--- Material to process Enclosed Below ---

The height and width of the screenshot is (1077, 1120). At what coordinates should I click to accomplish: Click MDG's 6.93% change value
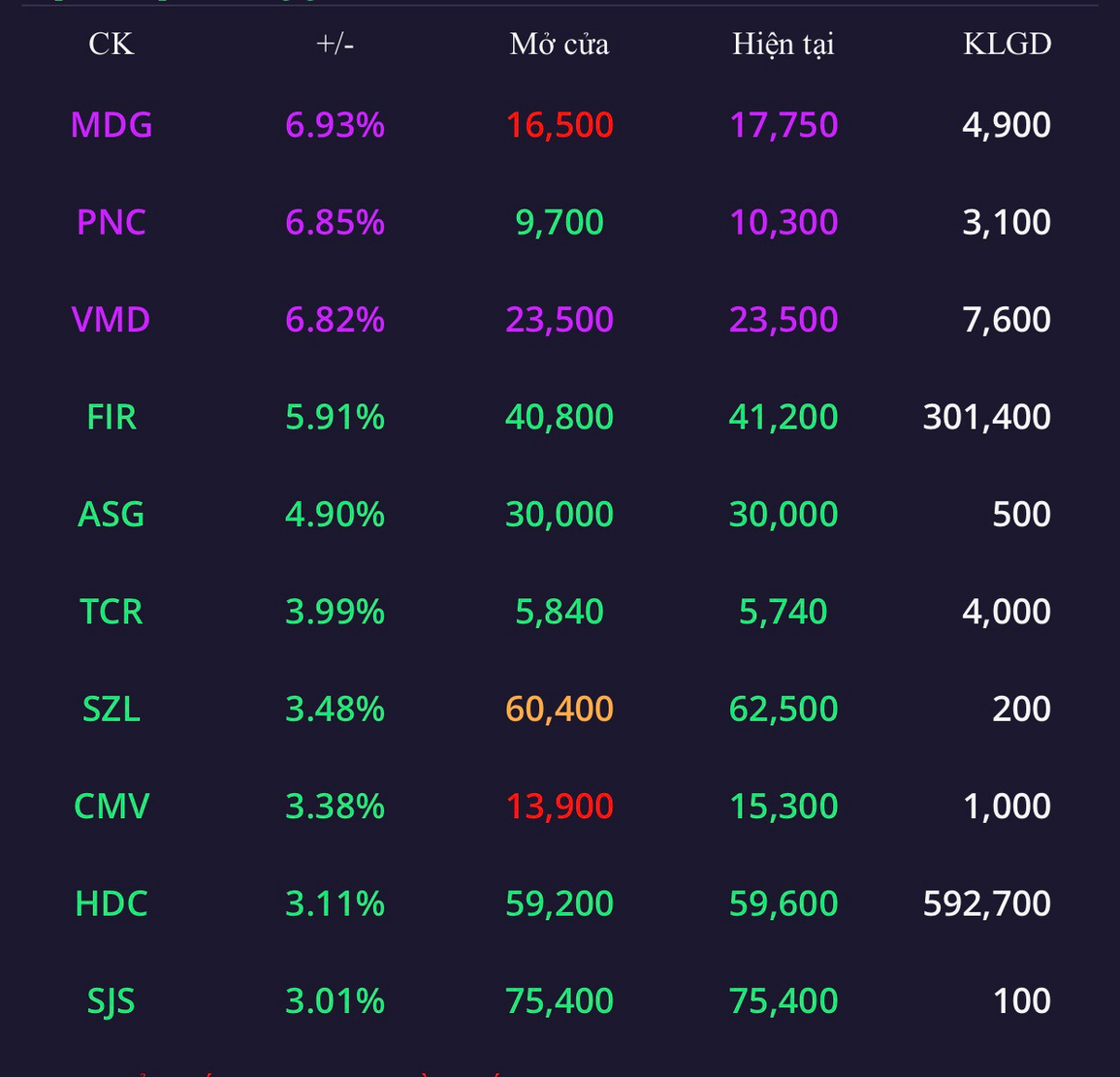tap(335, 125)
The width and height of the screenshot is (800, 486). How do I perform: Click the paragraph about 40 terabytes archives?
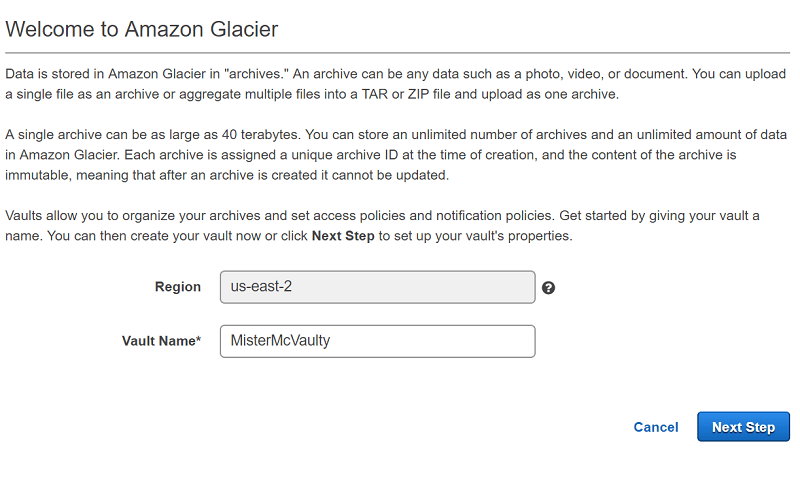(395, 155)
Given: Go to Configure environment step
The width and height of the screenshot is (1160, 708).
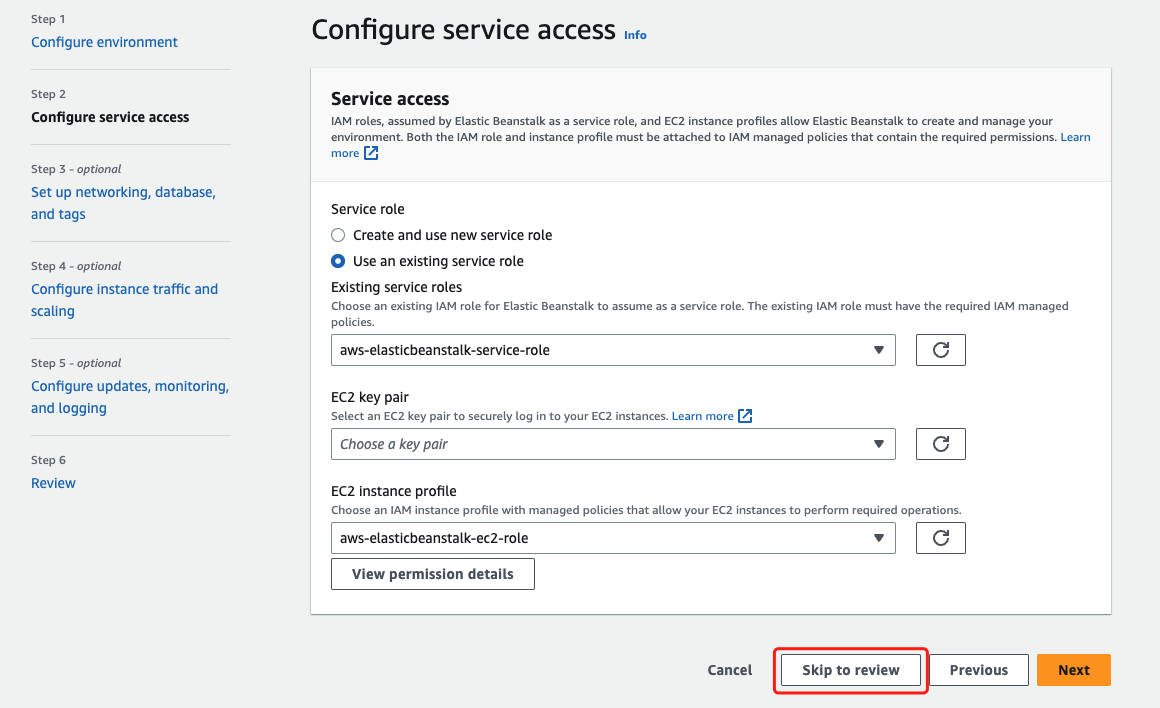Looking at the screenshot, I should tap(104, 42).
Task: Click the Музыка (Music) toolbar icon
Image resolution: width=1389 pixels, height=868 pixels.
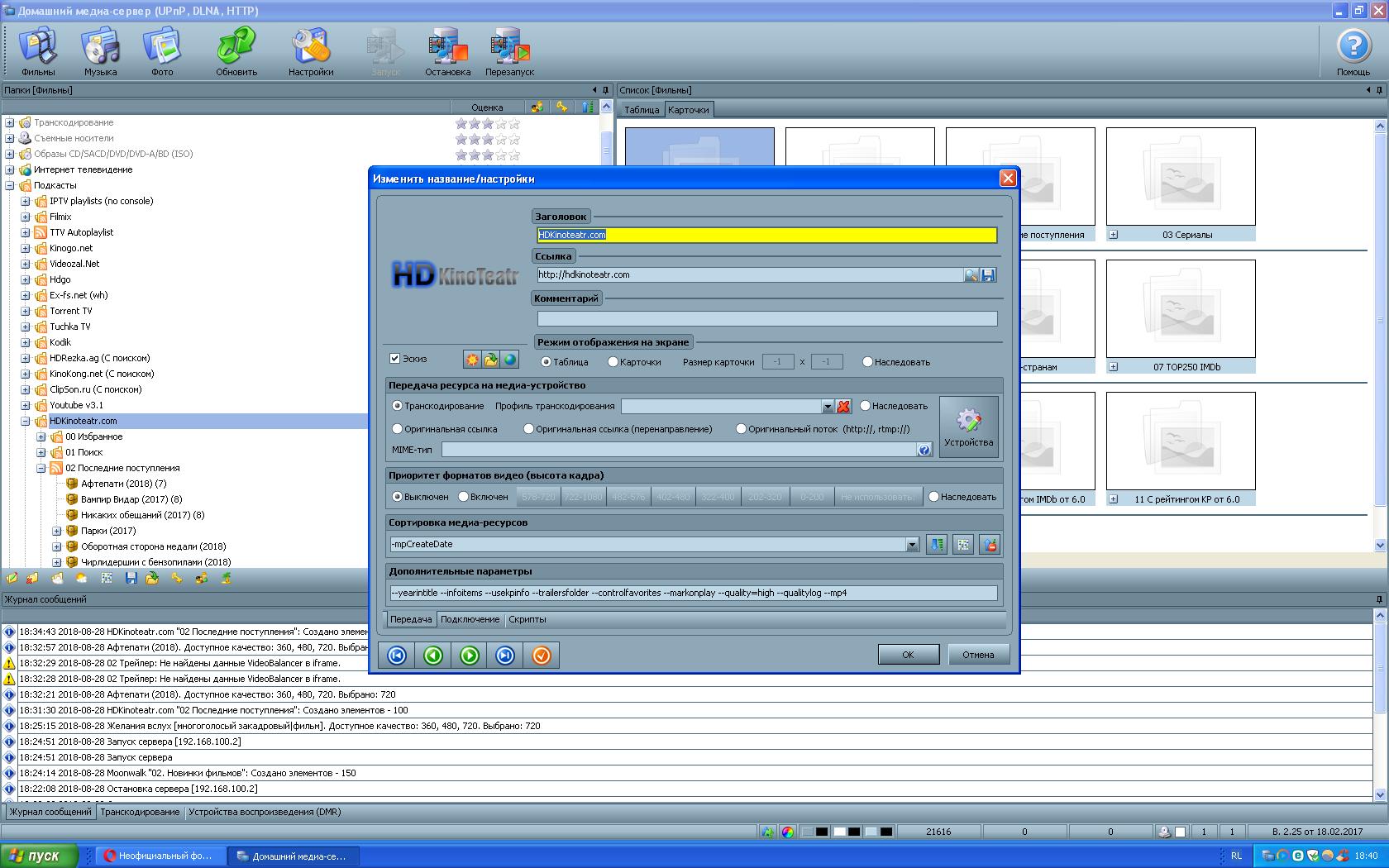Action: pos(100,50)
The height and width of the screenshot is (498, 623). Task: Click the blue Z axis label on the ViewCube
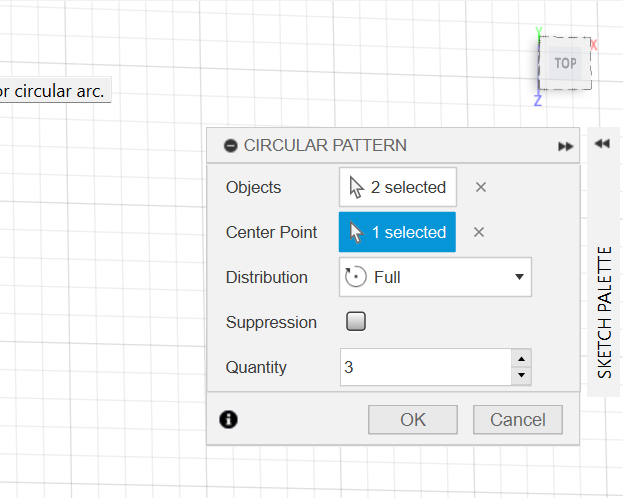pyautogui.click(x=538, y=100)
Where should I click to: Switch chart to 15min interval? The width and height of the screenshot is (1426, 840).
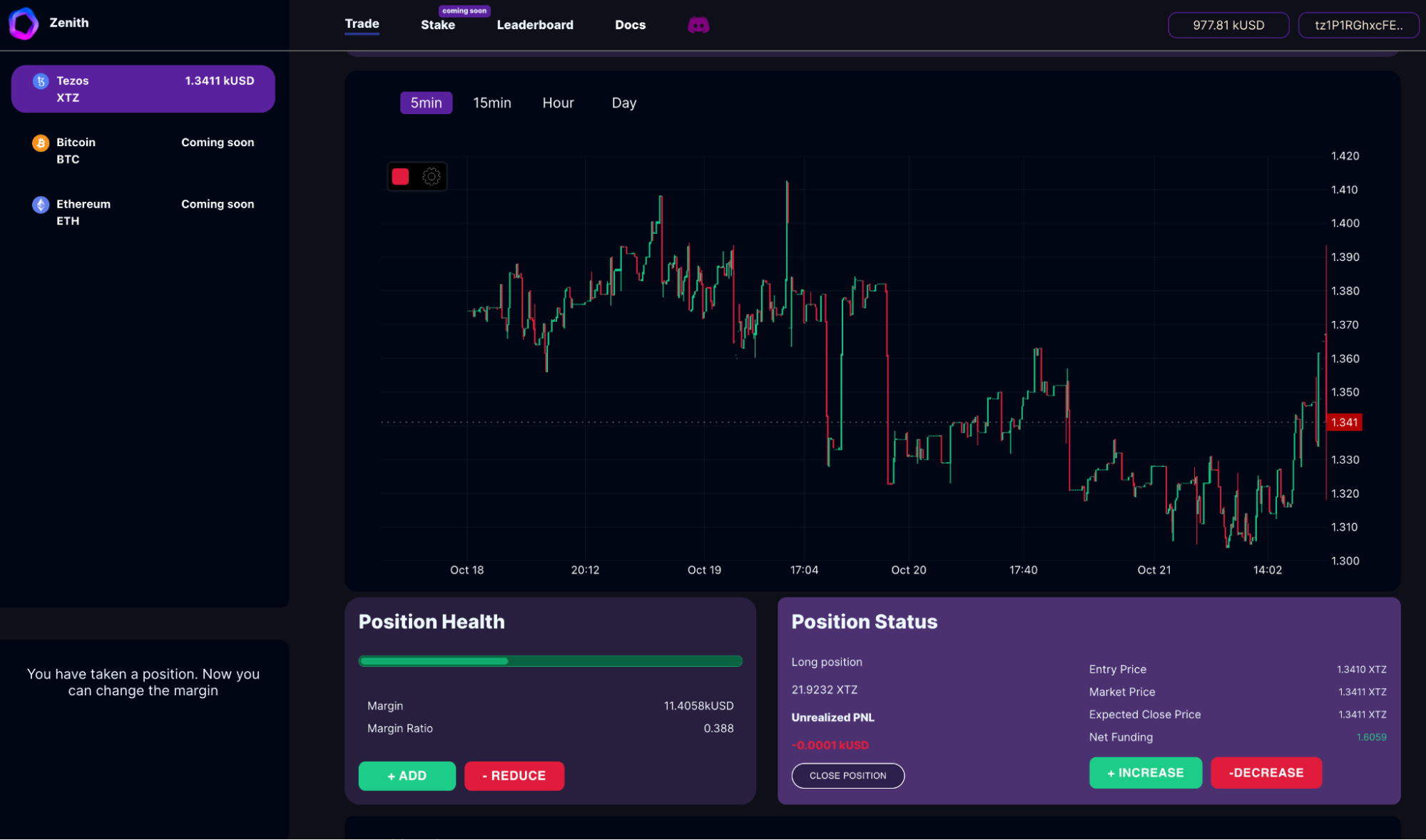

--- End of Enclosed Material to process ---

What the exercise asks ▸ A verbatim transcript of the entries above is required, with the pictures left out.

Problem solution ▸
The height and width of the screenshot is (1077, 1120). At what coordinates should I click to accomplish: Click MDG's 6.93% change value
tap(335, 125)
The width and height of the screenshot is (800, 486). How do I perform: Click the paragraph about 40 terabytes archives?
(395, 155)
Given: Go to Configure environment step
The width and height of the screenshot is (1160, 708).
Looking at the screenshot, I should tap(104, 42).
Task: Click the Музыка (Music) toolbar icon
Image resolution: width=1389 pixels, height=868 pixels.
Action: pos(100,50)
The height and width of the screenshot is (498, 623). Task: Click the blue Z axis label on the ViewCube
pyautogui.click(x=538, y=100)
Where should I click to: Switch chart to 15min interval? The width and height of the screenshot is (1426, 840).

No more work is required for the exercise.